For my eval tuning though, Davidson still seems to give distincly different values than the other models (especially with the king_attack weight). I guess it is what it is and that there is nothing i can do about that.

Daniel

[Daniel Shawul]

A third point :

Since most evaluation functions are linear[...]

Mine certainly isn't. I am not sure how you express in a linear function that endgames with opposite-color bishops are drawish, or that you need to coordinate several pieces to mount an effective attack on the king. Those things are naturally non linear.

Note that we are talking about linearity with regard to the parameters. In other words, no two parameters should mulitply or divide (they can sum & subtract) or be used as a test condition to apply another evaluation term. With this definition, i can see my evaluation function to be totally linear. For example, for king safety, I use the number of attacks from pieces, calculate the phase etc and multiply by KING_SAFETY_WEIGHT. Now since the phase is determined by number of pieces (not sum value of pieces), number of attacks by presence of a piece (not its value), it is still linear.
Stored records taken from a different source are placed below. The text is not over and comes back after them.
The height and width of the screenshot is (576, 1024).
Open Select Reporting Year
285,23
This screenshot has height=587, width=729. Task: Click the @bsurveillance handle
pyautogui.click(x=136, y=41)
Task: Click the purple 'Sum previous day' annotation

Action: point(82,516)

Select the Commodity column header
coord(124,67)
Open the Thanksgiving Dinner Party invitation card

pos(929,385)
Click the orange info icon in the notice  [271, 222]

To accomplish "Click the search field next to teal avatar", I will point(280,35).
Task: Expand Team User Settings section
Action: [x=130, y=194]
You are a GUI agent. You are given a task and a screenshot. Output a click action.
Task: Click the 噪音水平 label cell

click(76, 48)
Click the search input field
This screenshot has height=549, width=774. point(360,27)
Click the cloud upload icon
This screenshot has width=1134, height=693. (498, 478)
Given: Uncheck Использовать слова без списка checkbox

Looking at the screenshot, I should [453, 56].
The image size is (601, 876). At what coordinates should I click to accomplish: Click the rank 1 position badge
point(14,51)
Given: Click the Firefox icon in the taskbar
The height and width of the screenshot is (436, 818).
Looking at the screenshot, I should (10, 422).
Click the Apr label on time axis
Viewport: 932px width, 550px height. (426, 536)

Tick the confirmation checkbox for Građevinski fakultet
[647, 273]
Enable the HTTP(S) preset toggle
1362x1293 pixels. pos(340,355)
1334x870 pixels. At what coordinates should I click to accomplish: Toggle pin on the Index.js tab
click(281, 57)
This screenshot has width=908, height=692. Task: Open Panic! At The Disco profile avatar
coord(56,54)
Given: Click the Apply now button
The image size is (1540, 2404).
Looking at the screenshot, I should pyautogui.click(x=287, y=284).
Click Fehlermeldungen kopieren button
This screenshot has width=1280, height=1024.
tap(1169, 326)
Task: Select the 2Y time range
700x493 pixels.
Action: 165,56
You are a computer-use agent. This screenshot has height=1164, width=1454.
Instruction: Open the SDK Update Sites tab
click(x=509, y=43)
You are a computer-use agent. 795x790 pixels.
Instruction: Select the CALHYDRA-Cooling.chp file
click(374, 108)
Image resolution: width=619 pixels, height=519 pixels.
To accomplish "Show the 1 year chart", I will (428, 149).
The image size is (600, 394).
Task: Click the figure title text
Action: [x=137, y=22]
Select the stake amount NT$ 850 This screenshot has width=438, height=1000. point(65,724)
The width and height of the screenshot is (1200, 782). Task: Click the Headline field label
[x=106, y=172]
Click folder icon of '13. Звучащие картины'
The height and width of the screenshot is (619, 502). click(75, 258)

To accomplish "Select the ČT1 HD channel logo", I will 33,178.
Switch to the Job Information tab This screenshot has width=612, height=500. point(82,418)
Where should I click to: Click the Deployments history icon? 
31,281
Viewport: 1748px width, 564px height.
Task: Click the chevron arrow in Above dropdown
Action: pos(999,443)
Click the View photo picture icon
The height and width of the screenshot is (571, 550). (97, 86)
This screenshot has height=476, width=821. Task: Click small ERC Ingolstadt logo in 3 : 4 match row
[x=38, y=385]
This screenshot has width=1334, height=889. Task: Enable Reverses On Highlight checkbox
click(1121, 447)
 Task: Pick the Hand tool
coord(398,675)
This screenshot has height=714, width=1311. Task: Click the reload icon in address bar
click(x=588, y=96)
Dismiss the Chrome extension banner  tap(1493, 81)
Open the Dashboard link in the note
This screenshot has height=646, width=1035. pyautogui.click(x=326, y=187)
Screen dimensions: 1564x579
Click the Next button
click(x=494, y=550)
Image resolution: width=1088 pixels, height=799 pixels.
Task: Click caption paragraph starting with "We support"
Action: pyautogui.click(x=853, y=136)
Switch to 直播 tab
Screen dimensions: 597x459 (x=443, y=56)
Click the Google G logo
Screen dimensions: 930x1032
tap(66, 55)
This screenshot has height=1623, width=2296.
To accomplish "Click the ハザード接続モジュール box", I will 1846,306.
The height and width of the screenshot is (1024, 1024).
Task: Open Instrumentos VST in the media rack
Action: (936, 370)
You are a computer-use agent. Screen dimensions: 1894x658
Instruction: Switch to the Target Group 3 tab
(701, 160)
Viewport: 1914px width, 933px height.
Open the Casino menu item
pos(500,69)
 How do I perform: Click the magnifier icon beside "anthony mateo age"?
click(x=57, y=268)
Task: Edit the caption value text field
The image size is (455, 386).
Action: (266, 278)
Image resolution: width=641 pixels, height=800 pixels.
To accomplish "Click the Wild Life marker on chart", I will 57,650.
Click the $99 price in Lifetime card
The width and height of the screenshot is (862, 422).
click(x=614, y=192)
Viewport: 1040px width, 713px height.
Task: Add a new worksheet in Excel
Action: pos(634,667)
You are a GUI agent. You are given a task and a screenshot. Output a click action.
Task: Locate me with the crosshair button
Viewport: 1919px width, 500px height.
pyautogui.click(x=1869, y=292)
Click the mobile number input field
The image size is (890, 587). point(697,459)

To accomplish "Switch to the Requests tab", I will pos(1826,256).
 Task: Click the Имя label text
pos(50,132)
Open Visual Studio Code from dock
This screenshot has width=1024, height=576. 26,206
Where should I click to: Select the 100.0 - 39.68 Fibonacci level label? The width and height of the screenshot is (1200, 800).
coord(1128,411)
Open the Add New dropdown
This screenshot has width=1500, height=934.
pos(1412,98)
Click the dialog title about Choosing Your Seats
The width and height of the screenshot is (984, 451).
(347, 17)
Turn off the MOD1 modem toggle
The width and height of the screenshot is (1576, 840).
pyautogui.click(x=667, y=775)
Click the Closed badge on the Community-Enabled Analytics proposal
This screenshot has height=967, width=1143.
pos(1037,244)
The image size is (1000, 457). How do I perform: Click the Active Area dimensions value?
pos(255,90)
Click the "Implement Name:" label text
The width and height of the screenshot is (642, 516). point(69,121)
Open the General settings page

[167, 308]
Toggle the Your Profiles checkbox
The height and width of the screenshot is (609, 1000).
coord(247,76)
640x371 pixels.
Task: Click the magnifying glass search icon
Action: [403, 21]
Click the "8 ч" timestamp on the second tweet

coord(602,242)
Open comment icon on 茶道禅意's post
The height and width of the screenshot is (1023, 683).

The opposite color bishops case should also be a property of the position and be linear in the paramters. I am calculating the gradient of the eval with respect to the parameters for each position, so if you don't change the position the gradient should remain the same. With the stochastic sampling, you are sampling different positions so the mean of the gradients will be different from iteration to iteration. But if you consider all positions, you only need to compute it once. Computing and storing the Hessian is probably an overkill especially with large number of parameters.

Can you give an eval term that is non-linear by this definition ?